Why You Need a Compass When Building Something New
Nov 16, 2025
This morning started with wiring diagrams. I wanted to figure out whether Court 4 could work inside an RV. The questions were practical. Screen sizes. Camera placement. Whether the existing MatchCoach infrastructure at Austin Tennis Academy could integrate with what I was building. The kind of work that feels productive because you can see progress.
Then I caught myself.
I had been sitting at my desk for over an hour with spec sheets spread across the screen. Display dimensions. Refresh rates. Mounting brackets. I was comparing panel sizes like they mattered. Sixty five inches versus seventy five inches. I had the specs memorized but I could not remember why the room existed in the first place.
I was treating the Founders' Room like a media booth. I was talking about it as if better cameras and bigger screens would make it work. As if the right equipment would solve the problem. This was wrong. Completely wrong. And I had done it without noticing.
The Founders' Room has nothing to do with the technology inside it. It never did. The room exists to slow a person down long enough to see what is actually happening inside them. Not what happened on the scoreboard. Not what the replay shows. What changed internally. What shifted before the miss. What pressure felt like when it first arrived.
I had built a complete operating blueprint for this room one month ago. The architecture was clear. Three elements working together. The learner sits in the chair. The AI interlocutor guides the conversation. The human arbiter keeps the process honest. That blueprint captured everything. The ethics. The purpose. The design principles. And somehow, while discussing cable runs and camera angles, I had wandered completely away from it.
The problem was not the blueprint. The problem was my attention. I dropped the compass. I had spent an hour solving problems that did not matter while ignoring the one problem that did. The brain prefers problems with answers. Screen size has a spec sheet. Preserving interior life does not. So the mind chases what it can solve and calls it progress.
When you are deep in the technical work, the technical work starts to feel like the point. The equipment becomes the identity. The specs become the mission. This happens fast. And if you do not catch it, you end up solving the wrong problem.
I am not building a performance analysis tool or a video review system. I am building a place where a person can meet themselves without interference. Where they can see the moment their internal state shifts. Where they can understand pressure before it controls them.
This matters because the problem I am solving is older than tennis. It is the tension between the individual and the system. Between what a learner needs and what a program can deliver at scale. How to preserve the interior life when systems are designed to flatten it. How to scale attention without destroying what makes attention valuable.

* **PROVIDED INFORMATION**:
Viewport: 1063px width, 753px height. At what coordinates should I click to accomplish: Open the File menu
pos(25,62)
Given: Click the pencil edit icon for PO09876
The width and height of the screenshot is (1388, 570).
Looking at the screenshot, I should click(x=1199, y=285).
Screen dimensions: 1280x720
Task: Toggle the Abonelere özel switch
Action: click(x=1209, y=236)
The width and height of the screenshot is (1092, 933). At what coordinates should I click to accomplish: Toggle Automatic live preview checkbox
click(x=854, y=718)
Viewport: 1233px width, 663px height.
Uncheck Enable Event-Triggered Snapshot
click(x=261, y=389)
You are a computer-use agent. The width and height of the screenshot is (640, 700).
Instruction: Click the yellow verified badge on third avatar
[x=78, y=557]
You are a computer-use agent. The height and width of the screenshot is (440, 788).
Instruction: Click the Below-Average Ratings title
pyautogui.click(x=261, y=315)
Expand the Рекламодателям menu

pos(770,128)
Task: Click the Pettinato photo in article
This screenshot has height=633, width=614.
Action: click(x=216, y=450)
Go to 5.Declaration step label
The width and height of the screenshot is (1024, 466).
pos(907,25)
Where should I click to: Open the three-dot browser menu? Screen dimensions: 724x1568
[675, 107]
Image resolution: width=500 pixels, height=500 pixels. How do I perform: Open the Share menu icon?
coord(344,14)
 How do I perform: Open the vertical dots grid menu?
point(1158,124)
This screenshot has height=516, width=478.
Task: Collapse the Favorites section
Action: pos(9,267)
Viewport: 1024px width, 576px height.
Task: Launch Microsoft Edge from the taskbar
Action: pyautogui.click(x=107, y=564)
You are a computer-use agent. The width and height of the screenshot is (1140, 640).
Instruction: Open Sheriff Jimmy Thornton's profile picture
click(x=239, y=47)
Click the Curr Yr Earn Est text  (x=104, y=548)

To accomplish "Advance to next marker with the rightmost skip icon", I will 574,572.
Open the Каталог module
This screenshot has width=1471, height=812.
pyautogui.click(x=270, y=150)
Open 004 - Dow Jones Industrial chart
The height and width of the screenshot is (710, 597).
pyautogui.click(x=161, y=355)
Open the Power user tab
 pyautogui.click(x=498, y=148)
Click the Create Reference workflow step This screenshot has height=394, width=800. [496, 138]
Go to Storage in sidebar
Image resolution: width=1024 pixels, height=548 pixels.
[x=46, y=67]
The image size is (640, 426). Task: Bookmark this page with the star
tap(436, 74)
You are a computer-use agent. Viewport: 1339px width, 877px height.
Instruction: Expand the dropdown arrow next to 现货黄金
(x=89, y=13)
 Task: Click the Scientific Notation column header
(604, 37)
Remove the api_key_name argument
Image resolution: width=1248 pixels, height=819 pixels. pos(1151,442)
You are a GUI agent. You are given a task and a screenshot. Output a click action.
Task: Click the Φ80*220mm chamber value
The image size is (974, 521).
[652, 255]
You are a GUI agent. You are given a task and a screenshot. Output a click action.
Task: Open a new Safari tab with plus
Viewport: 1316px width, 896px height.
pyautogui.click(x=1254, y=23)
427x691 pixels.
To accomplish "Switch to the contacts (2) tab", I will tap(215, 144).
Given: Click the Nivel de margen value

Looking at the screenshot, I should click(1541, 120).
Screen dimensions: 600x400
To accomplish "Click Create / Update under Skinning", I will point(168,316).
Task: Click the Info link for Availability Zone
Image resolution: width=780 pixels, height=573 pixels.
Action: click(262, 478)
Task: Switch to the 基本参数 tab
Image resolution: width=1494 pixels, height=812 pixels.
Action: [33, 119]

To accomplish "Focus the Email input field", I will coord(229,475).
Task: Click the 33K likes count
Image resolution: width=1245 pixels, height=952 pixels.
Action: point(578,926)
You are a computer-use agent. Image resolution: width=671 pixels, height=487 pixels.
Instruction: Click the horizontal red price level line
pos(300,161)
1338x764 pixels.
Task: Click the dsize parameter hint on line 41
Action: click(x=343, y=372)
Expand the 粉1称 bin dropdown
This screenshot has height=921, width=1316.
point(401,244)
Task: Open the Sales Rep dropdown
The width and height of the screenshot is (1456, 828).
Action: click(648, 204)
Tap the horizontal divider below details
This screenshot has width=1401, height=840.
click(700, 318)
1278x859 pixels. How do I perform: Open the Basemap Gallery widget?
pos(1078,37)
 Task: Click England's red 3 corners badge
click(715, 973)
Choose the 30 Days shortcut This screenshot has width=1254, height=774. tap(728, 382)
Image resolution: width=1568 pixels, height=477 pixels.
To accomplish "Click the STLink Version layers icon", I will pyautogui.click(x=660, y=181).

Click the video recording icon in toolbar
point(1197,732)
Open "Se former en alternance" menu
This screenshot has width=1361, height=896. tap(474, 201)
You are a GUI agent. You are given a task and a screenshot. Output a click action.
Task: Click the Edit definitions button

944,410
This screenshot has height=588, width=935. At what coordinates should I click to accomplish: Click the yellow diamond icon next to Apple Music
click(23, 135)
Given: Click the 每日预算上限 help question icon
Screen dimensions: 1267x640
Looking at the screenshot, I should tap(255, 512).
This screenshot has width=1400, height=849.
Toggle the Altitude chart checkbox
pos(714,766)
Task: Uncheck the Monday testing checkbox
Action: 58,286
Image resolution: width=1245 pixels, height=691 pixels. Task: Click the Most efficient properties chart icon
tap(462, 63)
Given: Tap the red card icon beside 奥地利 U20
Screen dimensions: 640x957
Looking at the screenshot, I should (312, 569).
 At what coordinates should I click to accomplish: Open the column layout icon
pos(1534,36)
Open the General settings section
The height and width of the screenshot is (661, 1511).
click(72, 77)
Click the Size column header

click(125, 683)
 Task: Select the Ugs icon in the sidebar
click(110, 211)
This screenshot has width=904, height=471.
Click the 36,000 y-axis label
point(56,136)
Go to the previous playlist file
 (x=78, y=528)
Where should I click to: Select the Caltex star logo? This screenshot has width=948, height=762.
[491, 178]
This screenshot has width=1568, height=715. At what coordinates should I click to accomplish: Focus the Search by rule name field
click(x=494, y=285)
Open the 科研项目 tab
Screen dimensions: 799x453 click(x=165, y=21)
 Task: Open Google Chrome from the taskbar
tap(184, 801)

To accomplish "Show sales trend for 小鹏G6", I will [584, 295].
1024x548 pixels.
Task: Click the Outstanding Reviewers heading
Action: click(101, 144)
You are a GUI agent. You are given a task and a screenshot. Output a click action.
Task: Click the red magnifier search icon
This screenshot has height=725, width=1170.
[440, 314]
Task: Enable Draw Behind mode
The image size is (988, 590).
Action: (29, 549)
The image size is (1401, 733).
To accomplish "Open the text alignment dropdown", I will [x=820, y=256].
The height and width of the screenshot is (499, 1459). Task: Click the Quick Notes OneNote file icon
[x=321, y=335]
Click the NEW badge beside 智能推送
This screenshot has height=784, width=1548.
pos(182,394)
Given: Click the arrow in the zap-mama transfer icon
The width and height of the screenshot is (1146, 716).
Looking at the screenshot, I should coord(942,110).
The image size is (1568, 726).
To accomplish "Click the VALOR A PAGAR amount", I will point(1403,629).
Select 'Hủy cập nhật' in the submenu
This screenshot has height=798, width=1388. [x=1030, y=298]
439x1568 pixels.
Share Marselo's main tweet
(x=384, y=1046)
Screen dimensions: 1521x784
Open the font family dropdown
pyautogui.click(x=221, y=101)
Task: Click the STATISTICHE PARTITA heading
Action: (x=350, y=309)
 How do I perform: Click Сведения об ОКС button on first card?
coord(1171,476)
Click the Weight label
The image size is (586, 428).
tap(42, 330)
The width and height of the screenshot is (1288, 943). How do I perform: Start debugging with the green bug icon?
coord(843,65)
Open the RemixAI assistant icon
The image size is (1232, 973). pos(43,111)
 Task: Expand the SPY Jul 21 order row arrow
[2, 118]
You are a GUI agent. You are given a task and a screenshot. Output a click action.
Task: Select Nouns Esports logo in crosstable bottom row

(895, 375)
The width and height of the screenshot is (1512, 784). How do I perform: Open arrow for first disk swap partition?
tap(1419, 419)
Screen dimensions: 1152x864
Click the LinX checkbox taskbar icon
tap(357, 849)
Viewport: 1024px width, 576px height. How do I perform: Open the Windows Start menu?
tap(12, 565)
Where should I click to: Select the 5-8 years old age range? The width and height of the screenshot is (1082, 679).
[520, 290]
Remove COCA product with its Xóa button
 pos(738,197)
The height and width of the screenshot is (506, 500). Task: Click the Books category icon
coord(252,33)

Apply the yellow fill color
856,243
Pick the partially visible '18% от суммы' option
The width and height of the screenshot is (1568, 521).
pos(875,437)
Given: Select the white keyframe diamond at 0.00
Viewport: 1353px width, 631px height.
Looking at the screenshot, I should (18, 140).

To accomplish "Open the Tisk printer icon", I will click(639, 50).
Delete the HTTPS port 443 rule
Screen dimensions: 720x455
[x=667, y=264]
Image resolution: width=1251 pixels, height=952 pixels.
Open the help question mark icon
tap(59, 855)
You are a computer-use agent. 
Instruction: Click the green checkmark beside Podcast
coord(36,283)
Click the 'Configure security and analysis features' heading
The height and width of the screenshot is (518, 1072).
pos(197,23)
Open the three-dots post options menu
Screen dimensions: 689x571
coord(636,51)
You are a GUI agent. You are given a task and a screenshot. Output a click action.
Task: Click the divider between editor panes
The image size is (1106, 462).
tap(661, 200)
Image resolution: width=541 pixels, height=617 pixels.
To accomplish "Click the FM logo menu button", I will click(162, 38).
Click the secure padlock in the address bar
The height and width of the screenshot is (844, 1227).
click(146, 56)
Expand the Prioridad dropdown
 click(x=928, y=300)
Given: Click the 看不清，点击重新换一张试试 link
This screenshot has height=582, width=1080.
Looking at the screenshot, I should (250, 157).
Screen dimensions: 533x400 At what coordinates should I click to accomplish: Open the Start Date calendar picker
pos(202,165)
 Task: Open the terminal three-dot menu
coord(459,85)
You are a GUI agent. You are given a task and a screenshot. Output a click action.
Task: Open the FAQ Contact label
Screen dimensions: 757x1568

* **PROBLEM DESCRIPTION**:
Reproduce word for word the passage of the essay on keeping a compass while building something new, starting with "I had built" and going on through "away from it.".

* **WRITTEN ANSWER**:
I had built a complete operating blueprint for this room one month ago. The architecture was clear. Three elements working together. The learner sits in the chair. The AI interlocutor guides the conversation. The human arbiter keeps the process honest. That blueprint captured everything. The ethics. The purpose. The design principles. And somehow, while discussing cable runs and camera angles, I had wandered completely away from it.